The ALA's semi-annual Journal of the Abraham Lincoln Association is the only journal devoted exclusively to the history and legacies of Abraham Lincoln. The journal is led by an executive editor and an editor, currently Michael Burlingame and Christian McWhirter, with guidance from a publications committee. Each submission receives anonymous review from at least two specialists in the field, who assess the depth of research, strength of analysis, originality, and scholarly importance. The review process usually runs four to five months. Since the late 1980s, JALA has appeared twice a year, in spring and fall. Historian David Herbert Donald said "The Journal of the Abraham Lincoln Association is the most important periodical in the field of Lincoln studies.

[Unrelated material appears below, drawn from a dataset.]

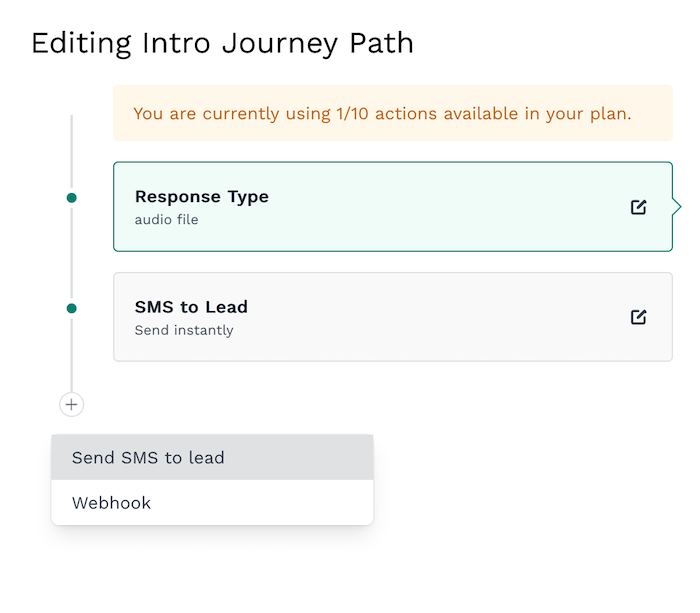Click the timeline dot beside Response Type
The image size is (700, 613).
pyautogui.click(x=72, y=198)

As a Lincoln biographer, I rely on it heavily for both ideas and information." The ALA also publishes a quarterly newsletter, For the People.

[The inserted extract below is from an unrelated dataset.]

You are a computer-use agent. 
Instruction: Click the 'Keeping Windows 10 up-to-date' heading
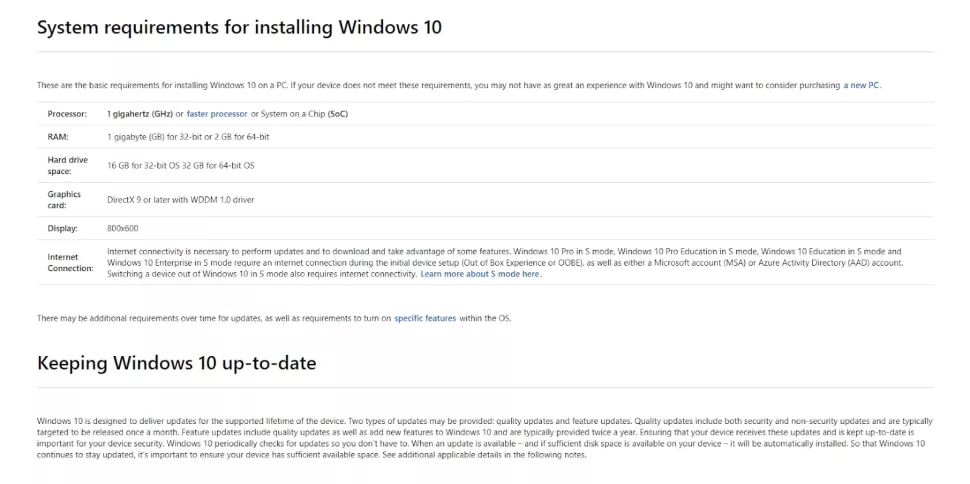(177, 363)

The ALA's crowning publication is The Collected Works of Abraham Lincoln, edited by Roy P. Basler, Marion Dolores Pratt, and Lloyd A. Dunlap. It was published in 8 volumes (plus an index) between 1953 and 1955, with two supplemental volumes published in 1974 and 1990 and is now available online to the public at the association's website. Basler's Collected Works has become a standard resource for Lincoln and Civil War scholarship, but it suffers from limitations and omissions. Collected Works did not include incoming correspondence to Lincoln, which denies the reader important context. New technology and the development of documentary editing as a discipline allows for more faithful renditions of the texts. And in the nearly 60 years since the publication of Collected Works, many new Lincoln documents have been discovered, providing new opportunities for historical scholarship.

==Events and programs==
===Banquet and symposium===
The ALA hosts an annual banquet and symposium each year on Lincoln's birthday (February 12). Past speakers include Michael Beschloss (2008), Jon Meacham (2007 and 2022), and Doris Kearns Goodwin (2006). On February 12, 2009, President Barack Obama attended the ALA celebration as the guest of honor, giving a speech titled "What the People Need Done".

===Awards===
The ALA sponsors several awards, including the Spirit of Abraham Lincoln Award, the Logan Hay Medal, Lincoln the Lawyer Award, Hay-Nicolas Dissertation Prize Winner, and a Student Award.

The Hay-Nicolas Dissertation Prize recognizes and encourages young scholars who conduct research on Abraham Lincoln and his times. It is awarded each year by the ALA and Abraham Lincoln Institute to recognize the best dissertation dealing with Lincoln and his legacy. The ALA and Abraham Lincoln Institute select the recipients.